Texto fornecido -

____________________

A descentralização da gestão, a participação social e a necessidade intervenção do Estado para garantia dos direitos sociais consolidados e demandados no período constituinte delineiam um dos eixos centrais desse modelo participativo.

Discutir os desafios e meios para consolidar esse arranjo democrático nas especificidades da autoritária cultura democrática brasileira tem sido preocupação não só dos movimentos sociais que colocaram essa questão na agenda de suas ações políticas, mas também no campo científico com estudos voltados a discutir, entender e buscar meios para garantir a participação social nos moldes pensados a partir da redemocratização.

A comunicação, sempre permeada de uma funcionalidade, nunca foi reposicionada em uma perspectiva mais crítica em meio ao debate sobre democracia pensada como prática cotidiana de ocupação dos espaços públicos, não apenas restrita à atividade eleitoral. Esse viés responde pela construção do modelo comunicativo que norteará a relação do Estado com a Sociedade. O que se registrou historicamente foi a predominância de ações de comunicação centralizadas e/ou instrumentais para instituir o diálogo entre Estado e Sociedade.

Nesse contexto, as ações e políticas (de natureza governamental e não pública) para área da comunicação surgem mais como uma tentativa de regulação, um recurso estratégico usado por governos instituir mecanismos de regulação para dificultar e frear projetos participativos de controle e envolvimento da sociedade nos rumos das políticas públicas.

O forte componente privado da atividade de comunicação no país associado a instrumentalização da comunicação pelo Estado criam uma ambiente característico que denuncia a negação do papel do Estado na definição das políticas de comunicação, o que é compatível com o grau de democratização da sociedade (SOUZA, 2007).

A dificuldade de consolidação – em meio ao sistema privado e estatal – de um aparato público de comunicação, o autoritarismo e a lógica informacional/transferencial que marca as ações de comunicação dos governos (SIGNATES, 2009) dificultam que políticas democráticas e amplas para a comunicação acompanhem e participem do debate sobre participação no interior do Estado brasileiro.

O que simbolicamente ilustra essa anulação de um projeto de comunicação diante das demandas por participação é a ausência de políticas de comunicação que tenham o Estado atuando de modo mais protagônico, formulando e implementado políticas de comunicação, sem a atuação burocrática/legalista/regulamentadora que tradicionalmente assumiu e que cumpre de modo muito limitado.

____________________

Itens fornecidos -
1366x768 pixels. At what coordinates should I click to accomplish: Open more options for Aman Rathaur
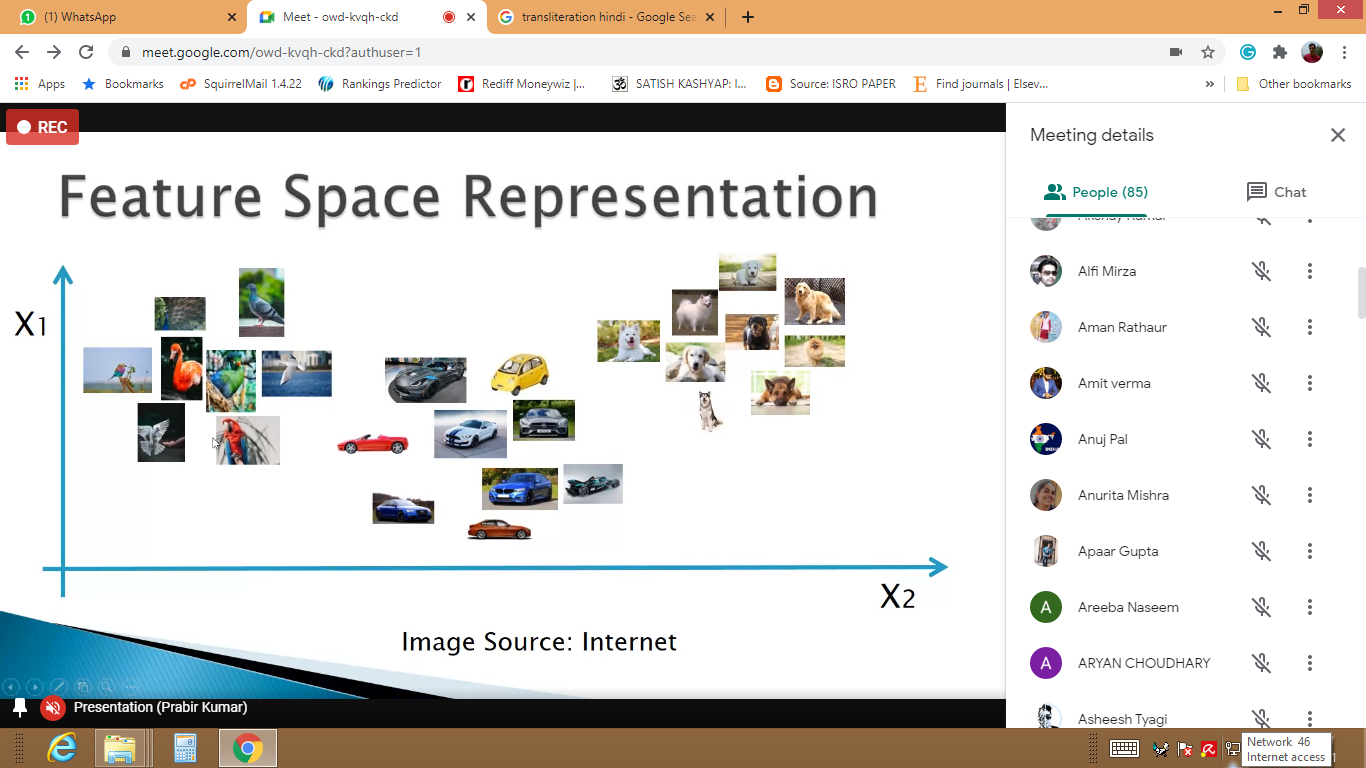click(x=1309, y=327)
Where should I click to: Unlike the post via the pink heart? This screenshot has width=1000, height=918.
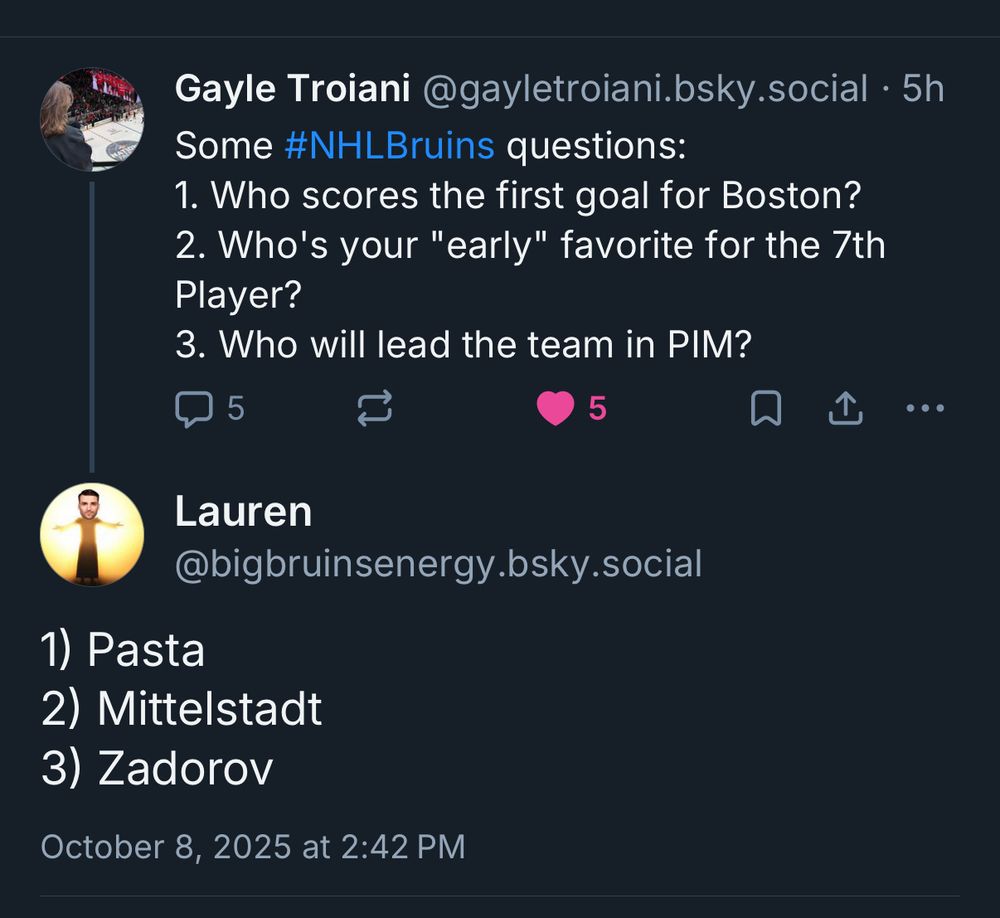(556, 408)
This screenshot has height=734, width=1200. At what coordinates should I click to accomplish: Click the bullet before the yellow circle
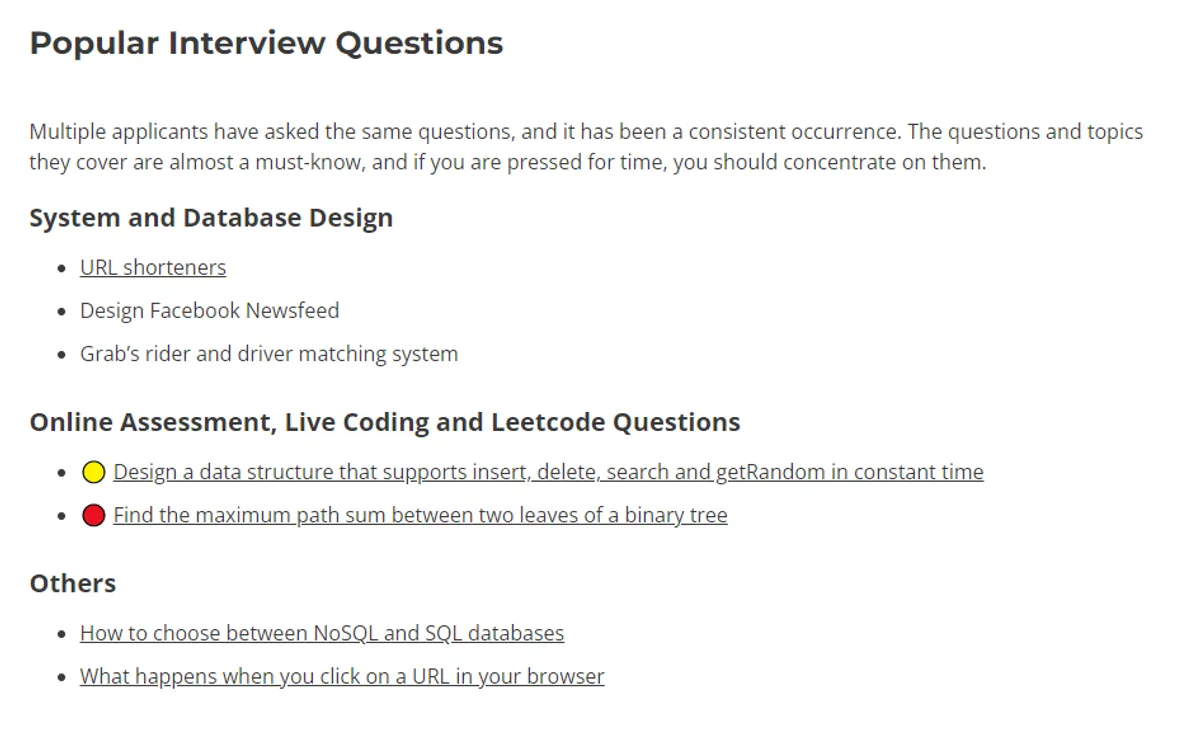[x=62, y=473]
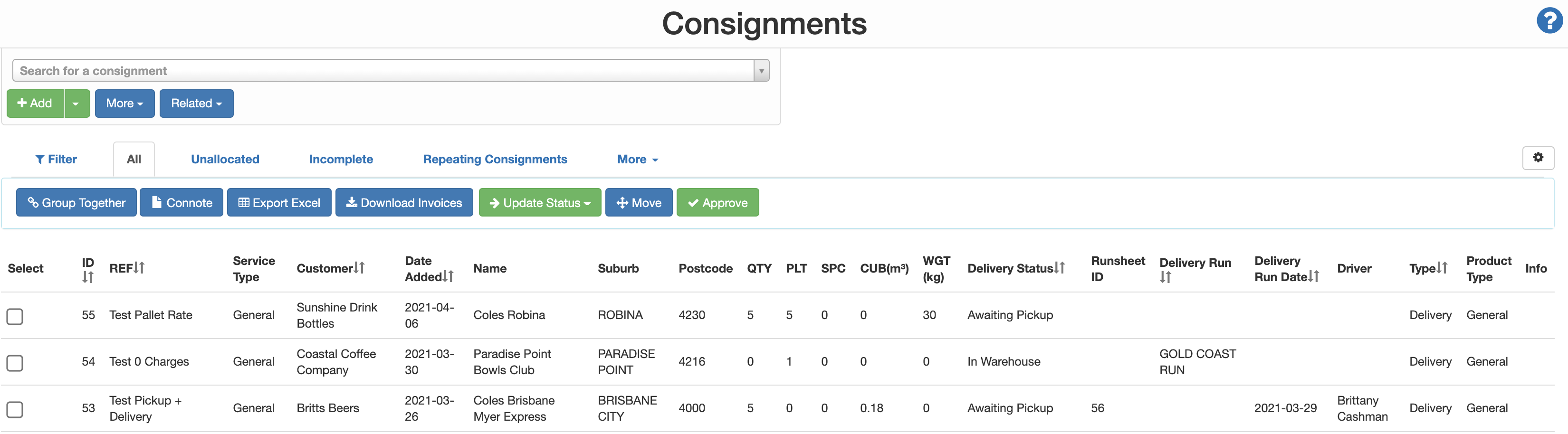The height and width of the screenshot is (434, 1568).
Task: Click the Export Excel button
Action: pos(279,203)
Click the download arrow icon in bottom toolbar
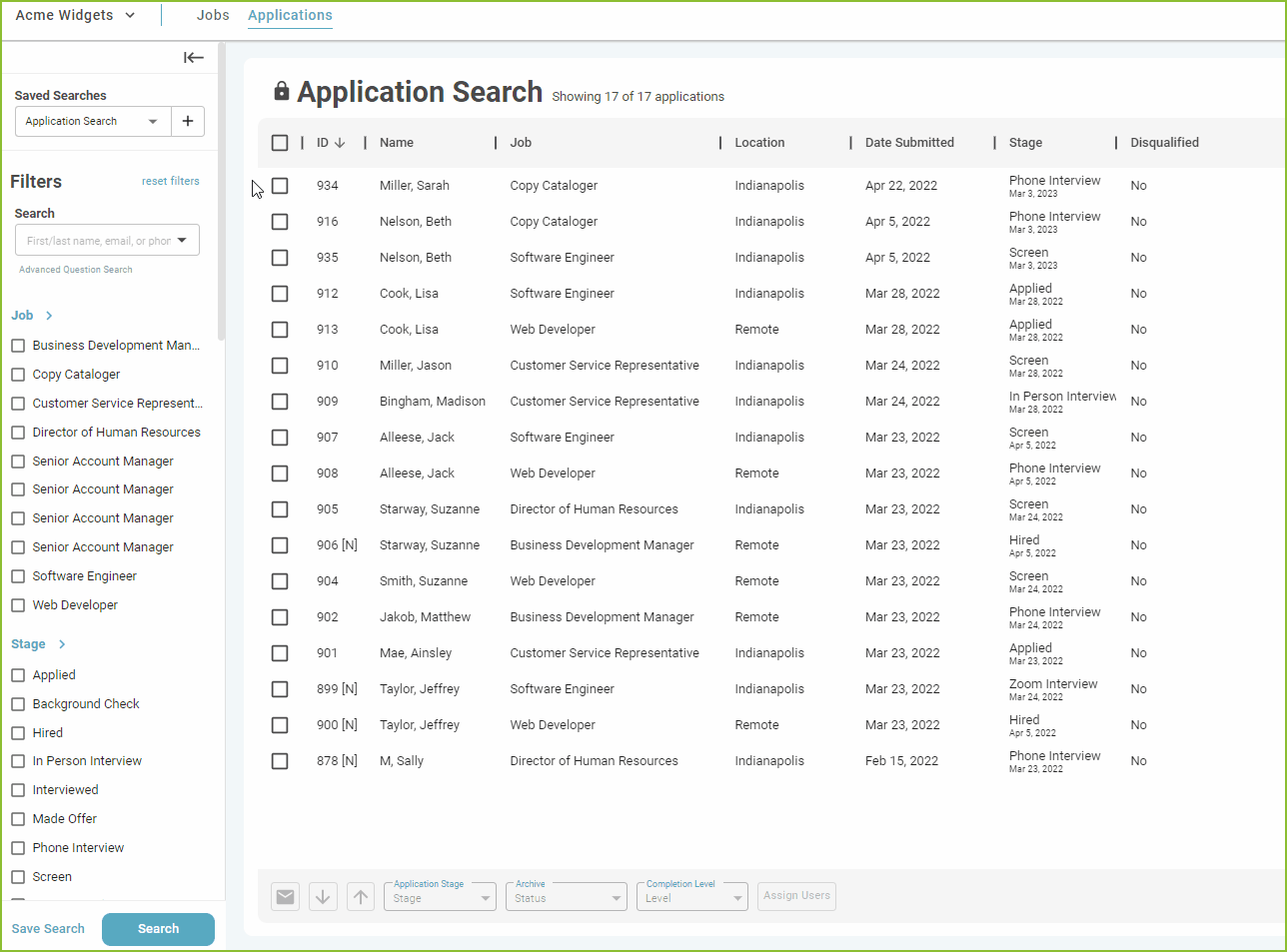The width and height of the screenshot is (1287, 952). 323,895
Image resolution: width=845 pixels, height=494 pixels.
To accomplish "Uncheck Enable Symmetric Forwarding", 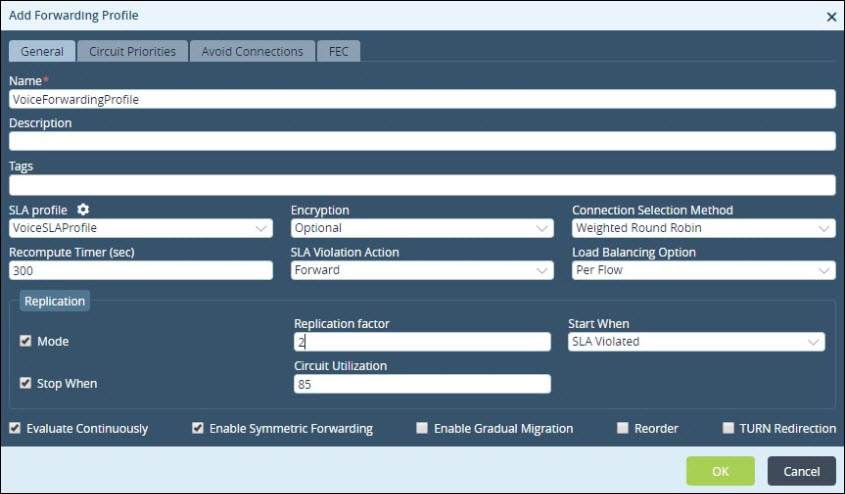I will point(198,428).
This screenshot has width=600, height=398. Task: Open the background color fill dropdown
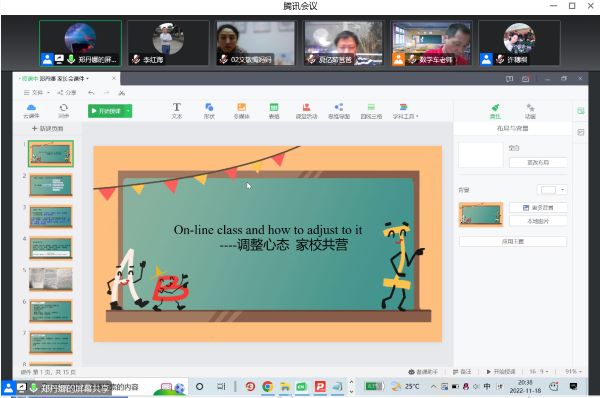pos(562,189)
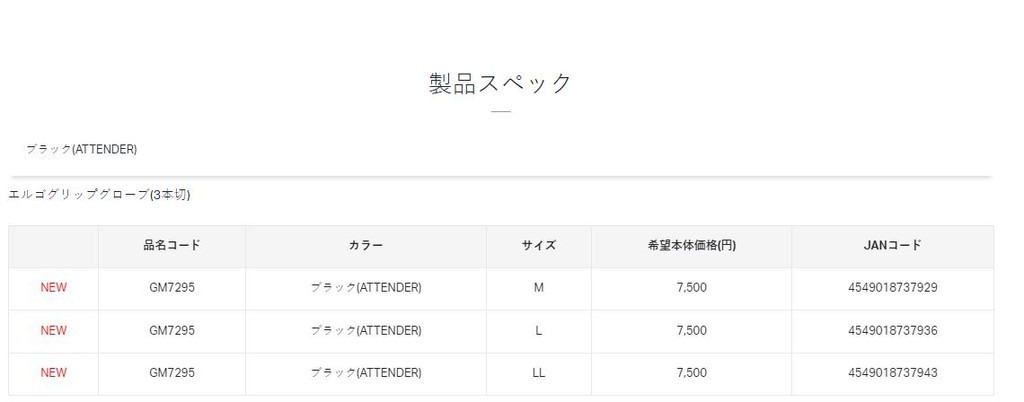Click the size M cell
Viewport: 1024px width, 402px height.
click(539, 288)
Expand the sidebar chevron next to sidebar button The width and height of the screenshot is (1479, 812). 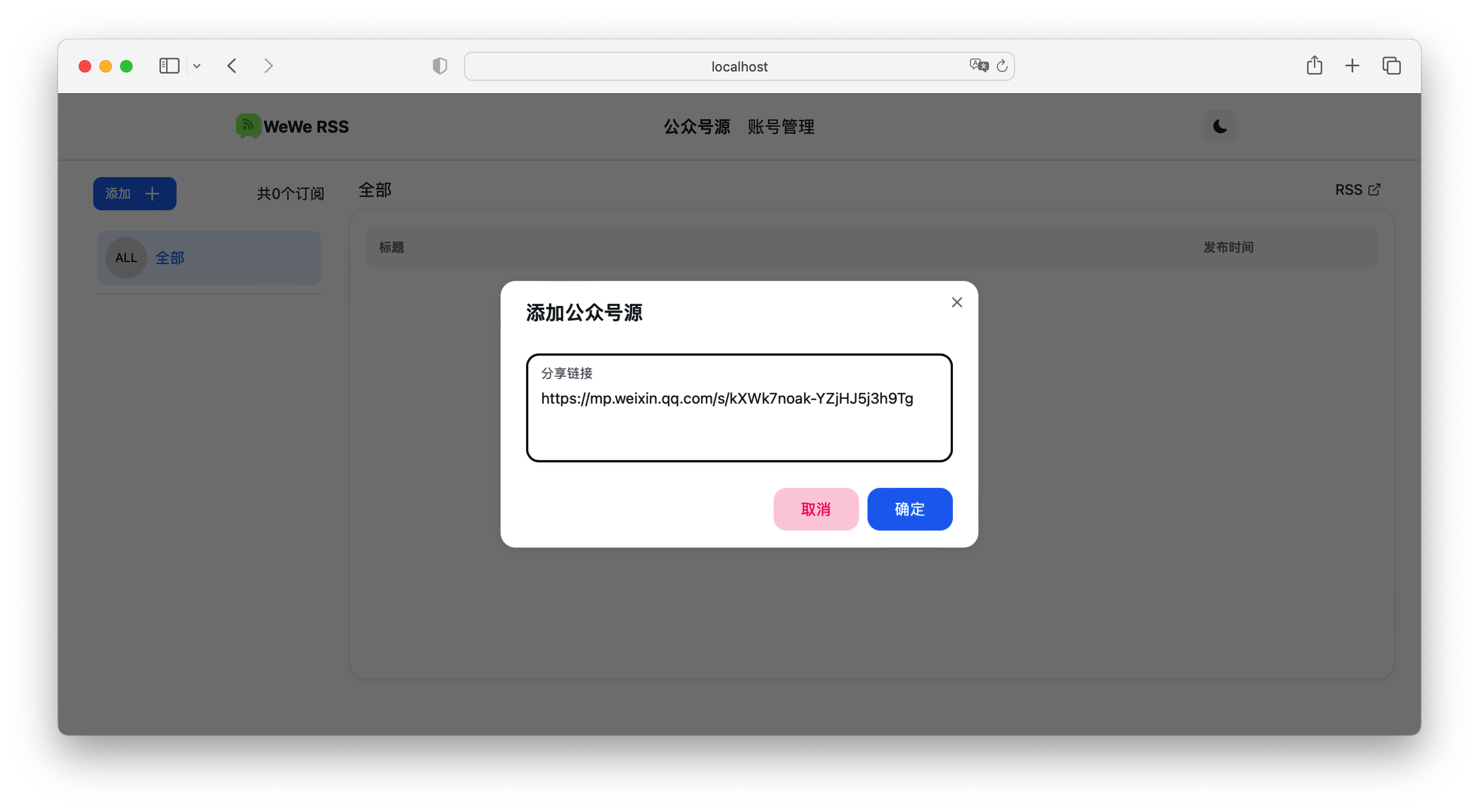click(197, 66)
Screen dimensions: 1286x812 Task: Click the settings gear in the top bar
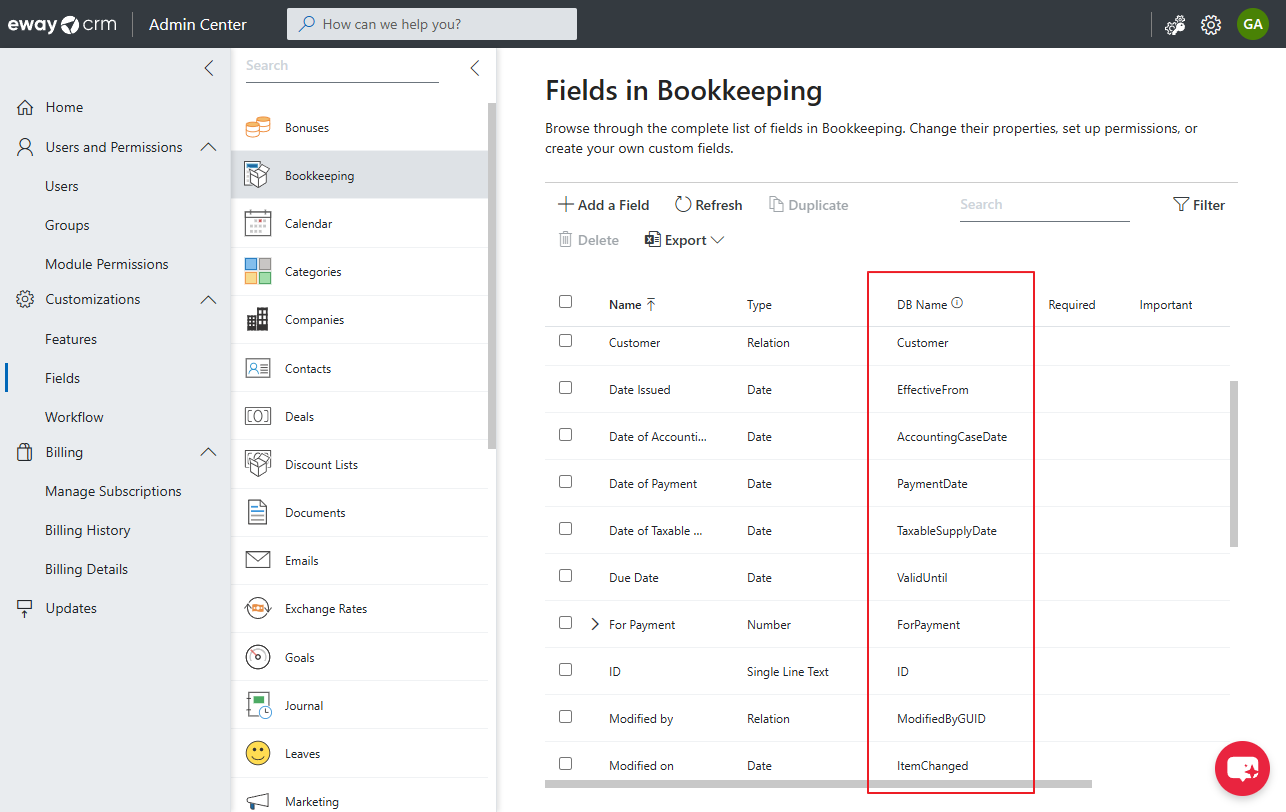coord(1211,24)
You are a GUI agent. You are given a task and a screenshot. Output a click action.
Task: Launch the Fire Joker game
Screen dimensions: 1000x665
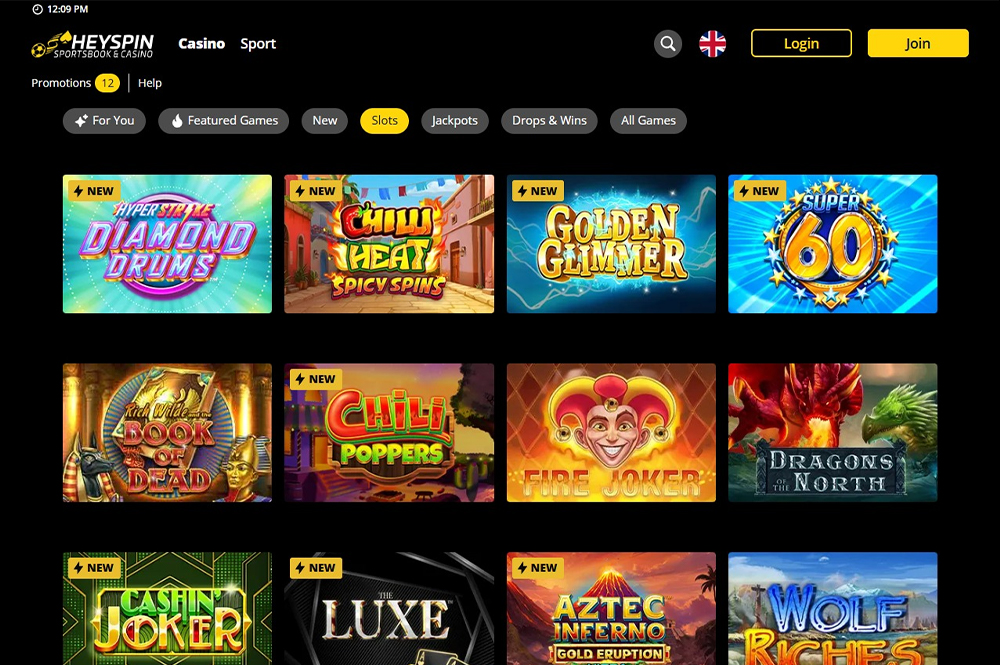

____________________

Enunciado da tarefa -
Transcreva literalmente o trecho do texto fornecido que vai de "A descentralização da" a "partir da redemocratização.".

Resposta à tarefa -
A descentralização da gestão, a participação social e a necessidade intervenção do Estado para garantia dos direitos sociais consolidados e demandados no período constituinte delineiam um dos eixos centrais desse modelo participativo.

Discutir os desafios e meios para consolidar esse arranjo democrático nas especificidades da autoritária cultura democrática brasileira tem sido preocupação não só dos movimentos sociais que colocaram essa questão na agenda de suas ações políticas, mas também no campo científico com estudos voltados a discutir, entender e buscar meios para garantir a participação social nos moldes pensados a partir da redemocratização.